Document segment:
ACE said that the Corporation’s editorial policies had sometimes “impeded partnership working and encouraged less equal relationships”.

In a response to the culture, media and sport select committee, which is holding an inquiry into the BBC ahead of its current royal charter ending in December 2016, ACE claimed that the BBC should support the “discoverability” of publicly funded arts content using its reach and marketing. It said it should be linking to other public service content and promoting material that “reflects high-quality and distinctive public service characteristics”.

“New models of acquisition and publishing in partnership with the cultural sector should be explored,” it said, adding: “Greater compromise and collaboration has to happen in this space.”

It added that “shared spaces” could be created on the Corporation’s online platforms, to help bring the arts to the attention of the wider public.

“Even the largest arts organisations cannot hope to achieve this exposure on their own,” ACE said, adding: “The potential to link up individual artists and arts organisations with the BBC’s multiple platforms is huge, driving place-based and digital engagement, and thought should be given as to how this can be better enabled.”

Rows:
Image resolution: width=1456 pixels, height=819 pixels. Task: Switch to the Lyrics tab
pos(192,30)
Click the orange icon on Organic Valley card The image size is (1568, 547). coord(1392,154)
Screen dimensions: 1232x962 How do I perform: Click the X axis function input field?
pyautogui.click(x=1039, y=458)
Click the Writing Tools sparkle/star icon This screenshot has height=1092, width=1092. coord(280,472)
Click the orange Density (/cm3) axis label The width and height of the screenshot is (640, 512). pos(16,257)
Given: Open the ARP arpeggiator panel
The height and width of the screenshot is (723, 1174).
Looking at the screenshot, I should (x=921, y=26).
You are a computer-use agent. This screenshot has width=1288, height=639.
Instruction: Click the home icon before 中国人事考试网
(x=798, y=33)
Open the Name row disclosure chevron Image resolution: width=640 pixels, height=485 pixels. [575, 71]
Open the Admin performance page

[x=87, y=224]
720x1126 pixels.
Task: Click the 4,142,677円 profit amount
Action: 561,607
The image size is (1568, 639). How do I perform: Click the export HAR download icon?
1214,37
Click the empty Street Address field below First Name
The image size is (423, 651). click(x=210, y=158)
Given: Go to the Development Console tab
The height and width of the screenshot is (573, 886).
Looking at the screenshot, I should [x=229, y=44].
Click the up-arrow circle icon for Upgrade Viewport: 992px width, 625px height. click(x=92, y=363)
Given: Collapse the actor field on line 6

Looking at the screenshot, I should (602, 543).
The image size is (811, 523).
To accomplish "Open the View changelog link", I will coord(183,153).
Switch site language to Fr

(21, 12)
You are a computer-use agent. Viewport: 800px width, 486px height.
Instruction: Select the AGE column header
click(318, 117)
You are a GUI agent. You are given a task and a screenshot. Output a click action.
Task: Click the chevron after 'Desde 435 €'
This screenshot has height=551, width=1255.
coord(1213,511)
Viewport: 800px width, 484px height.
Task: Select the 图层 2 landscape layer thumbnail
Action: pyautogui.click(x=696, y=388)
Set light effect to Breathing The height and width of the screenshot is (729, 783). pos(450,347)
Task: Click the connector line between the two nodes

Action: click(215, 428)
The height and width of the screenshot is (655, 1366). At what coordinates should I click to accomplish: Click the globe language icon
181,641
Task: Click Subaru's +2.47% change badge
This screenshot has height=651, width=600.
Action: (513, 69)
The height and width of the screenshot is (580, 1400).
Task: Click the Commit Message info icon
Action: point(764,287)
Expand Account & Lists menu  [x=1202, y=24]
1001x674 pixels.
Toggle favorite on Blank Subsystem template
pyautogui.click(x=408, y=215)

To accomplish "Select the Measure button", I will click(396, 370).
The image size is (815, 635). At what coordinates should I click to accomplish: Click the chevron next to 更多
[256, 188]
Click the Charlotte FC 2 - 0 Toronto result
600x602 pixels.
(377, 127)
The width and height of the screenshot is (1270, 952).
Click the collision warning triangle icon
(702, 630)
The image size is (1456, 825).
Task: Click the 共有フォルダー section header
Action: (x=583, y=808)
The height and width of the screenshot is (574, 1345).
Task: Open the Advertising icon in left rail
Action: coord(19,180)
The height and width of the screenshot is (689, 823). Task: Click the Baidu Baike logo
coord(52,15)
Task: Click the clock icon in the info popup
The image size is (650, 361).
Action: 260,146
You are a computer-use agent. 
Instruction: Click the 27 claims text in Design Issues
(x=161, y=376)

What to do:
Carry on the article about ACE's views on the BBC, starting after its last sentence. The rows were taken from a different source than the article.

Result:
Although it praised the BBC for its existing partnerships with arts and cultural organisations, including the British Museum, ACE said: “It remains true that currently only a fraction of the publicly funded arts in England have featured or feature on BBC platforms.”

It added: “The BBC has often operated in parallel to the wider cultural and educational sector and the emerging wave of cultural providers beginning to narrowcast and distribute their work digitally.”

ACE said a “new era of collaboration and innovation is possible”, adding that this, combined with the investment the BBC makes in developing new writing and original drama, would be a “net gain for the cultural power of the UK” and have “beneficial effects for the wider economy”.

ACE and the BBC are currently working together to re-launch The Space, a digital arts platform first tried out in 2012.

It said The Space should encourage the BBC to work with a greater number of partners, not just as the commissioner of content but also as the host and promoter of such content.